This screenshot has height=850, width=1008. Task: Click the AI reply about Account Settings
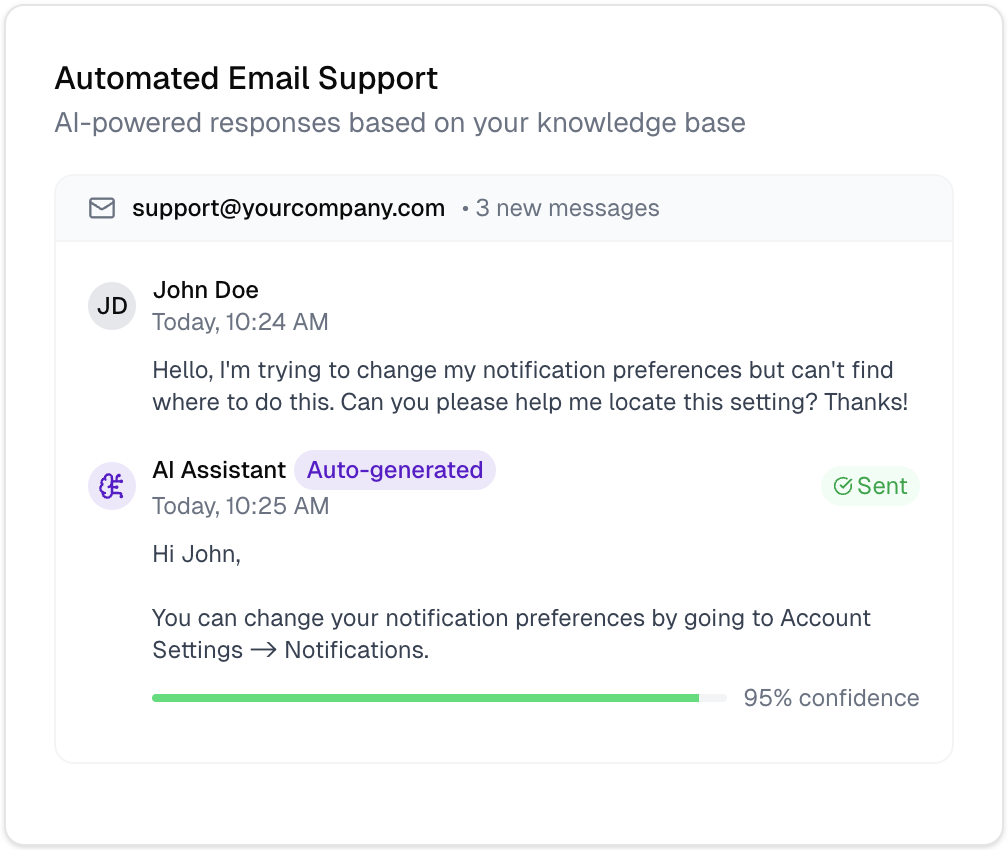[x=511, y=634]
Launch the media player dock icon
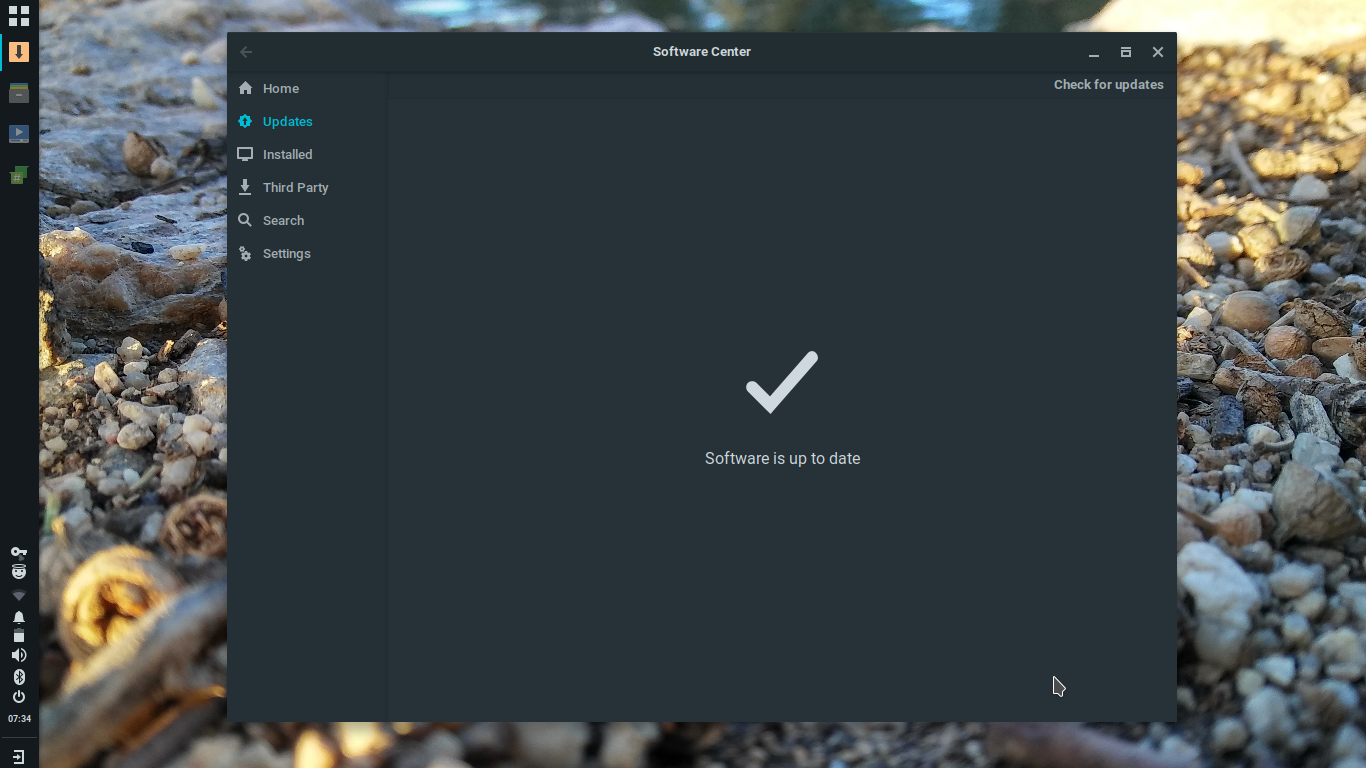Viewport: 1366px width, 768px height. (18, 133)
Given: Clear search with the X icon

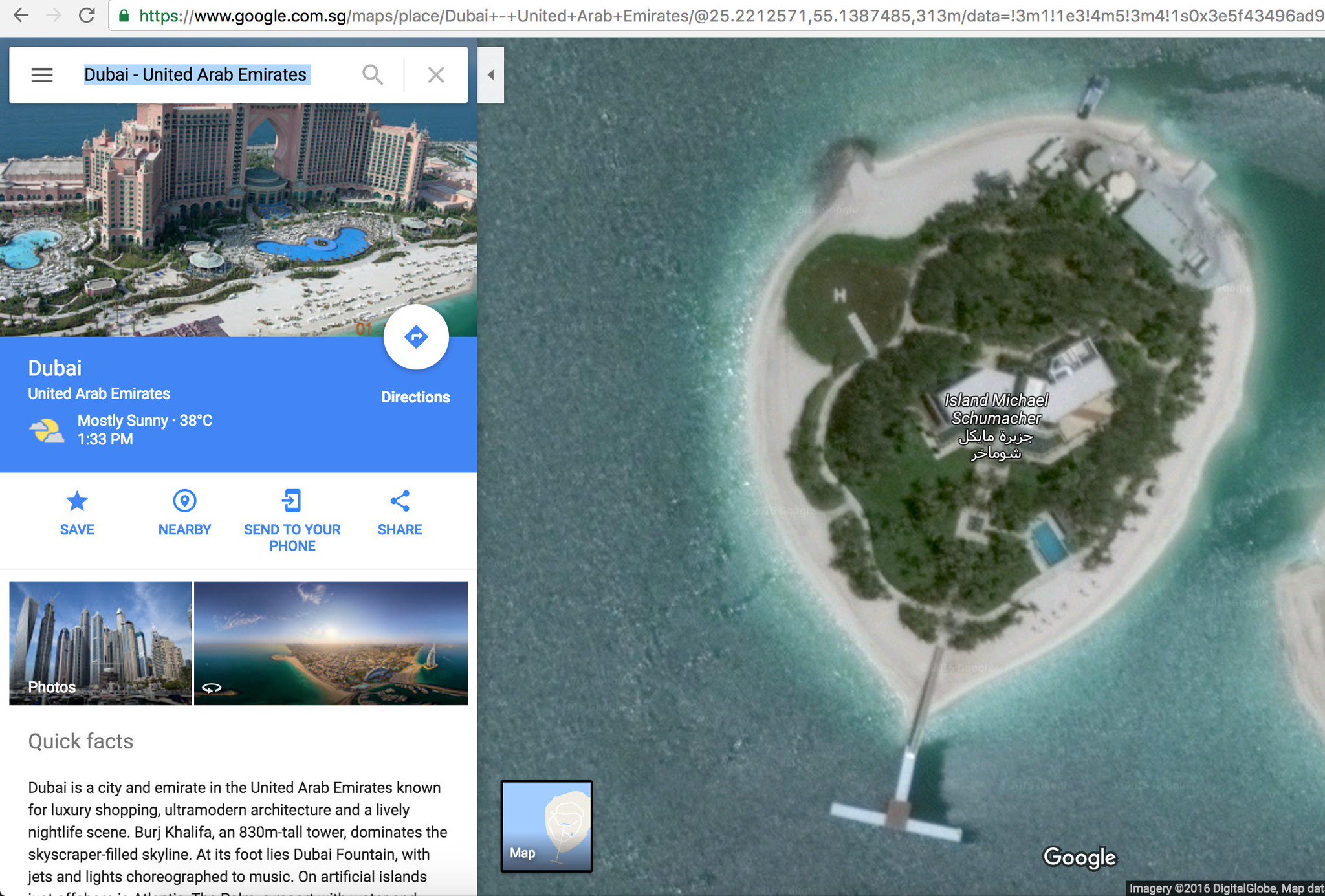Looking at the screenshot, I should coord(436,75).
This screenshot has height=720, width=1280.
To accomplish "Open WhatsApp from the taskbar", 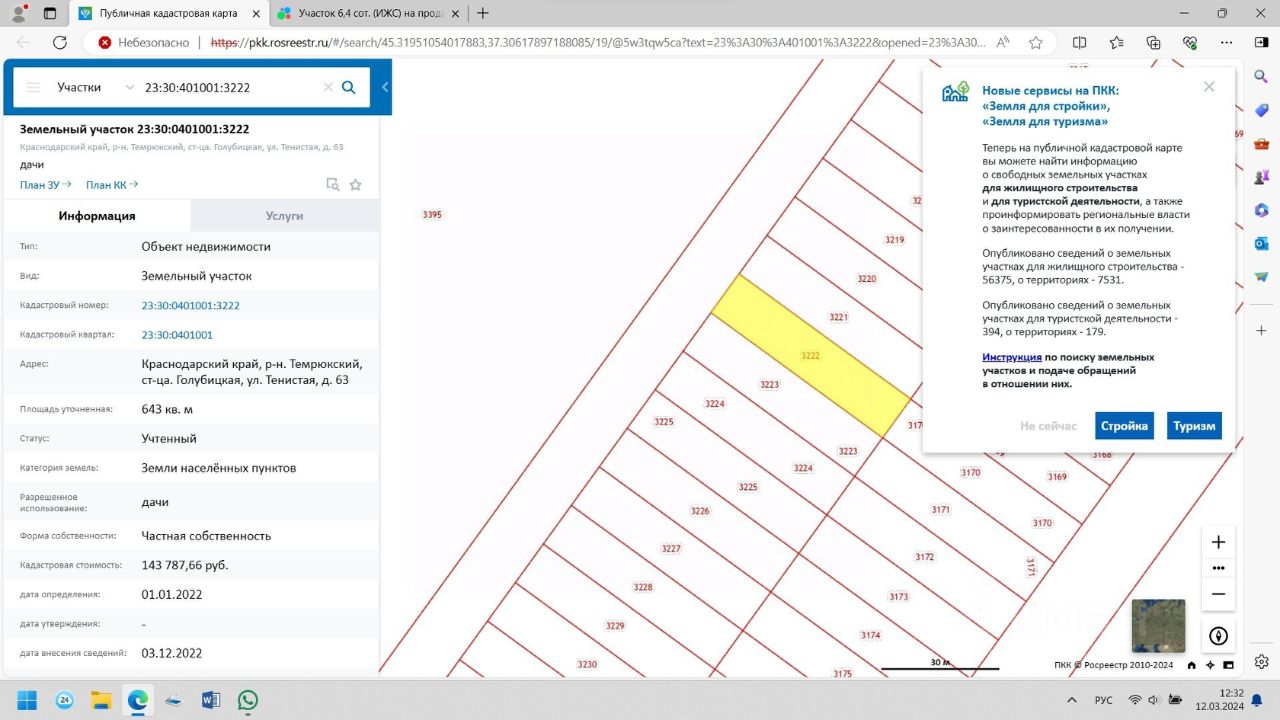I will tap(247, 700).
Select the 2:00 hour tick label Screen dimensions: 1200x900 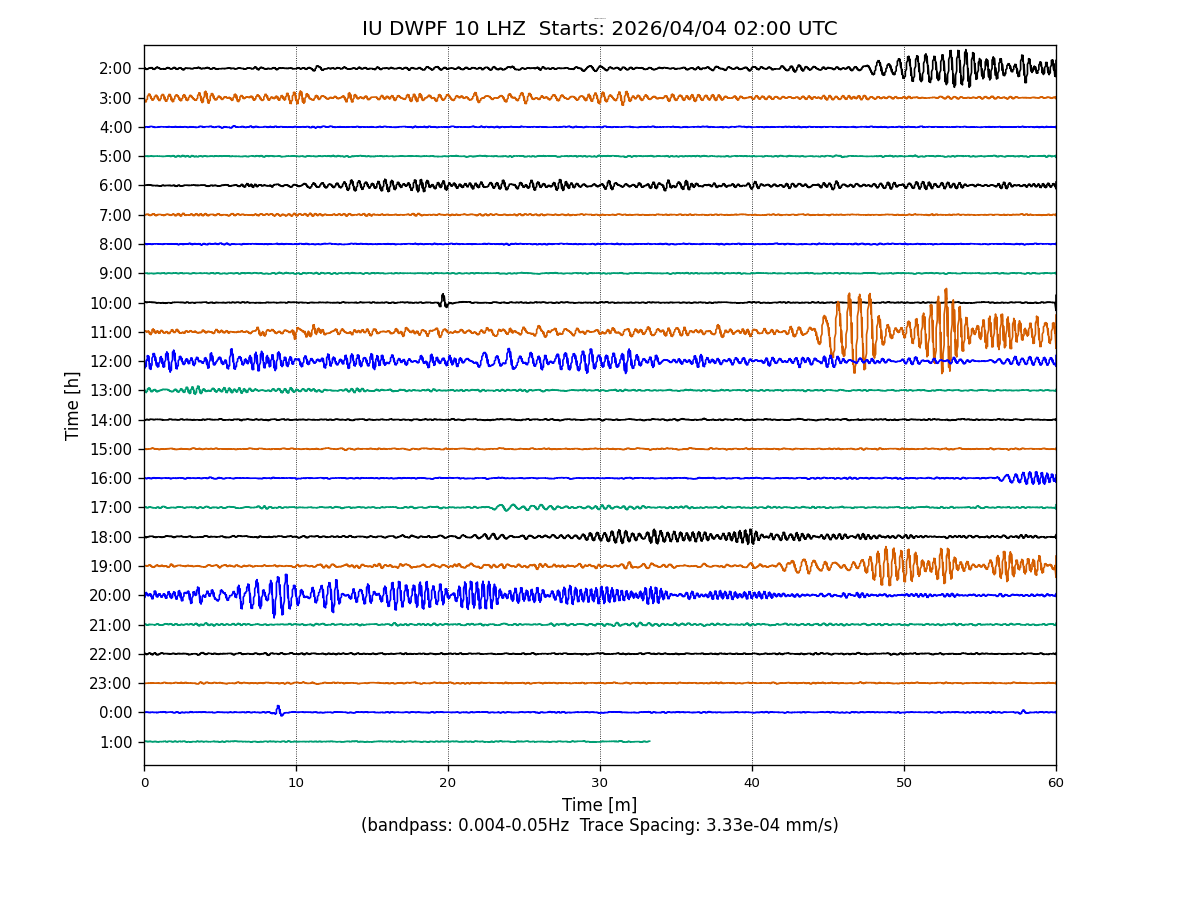tap(115, 69)
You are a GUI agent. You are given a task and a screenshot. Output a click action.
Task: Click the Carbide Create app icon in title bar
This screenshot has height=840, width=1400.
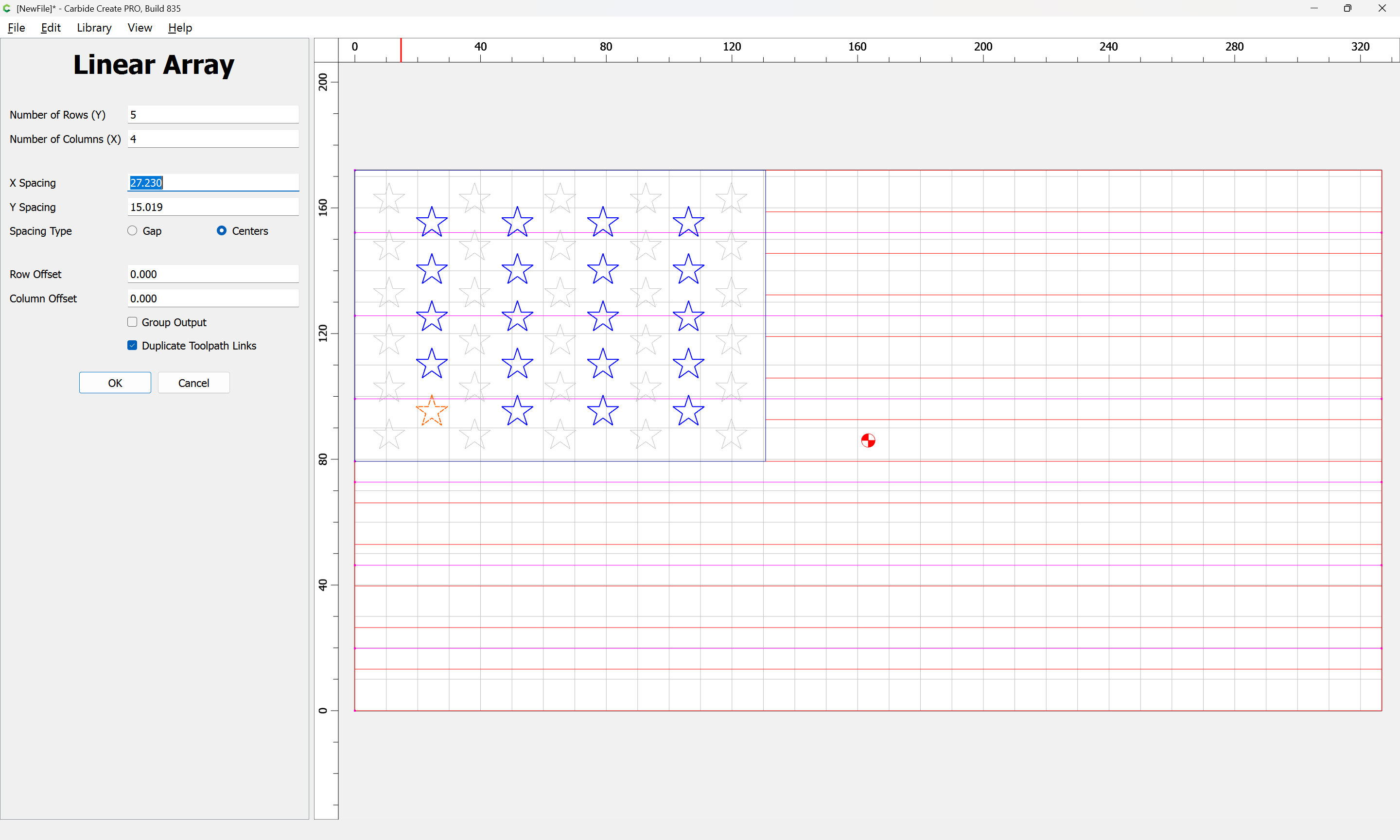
————
Pick out and copy every line of the material above that contains the string "icon". Match case: only that exact capitalization counts.

- [THE RESULT]
Launch the media player dock icon
Given: Clear search with the X icon
Task: Click the Carbide Create app icon in title bar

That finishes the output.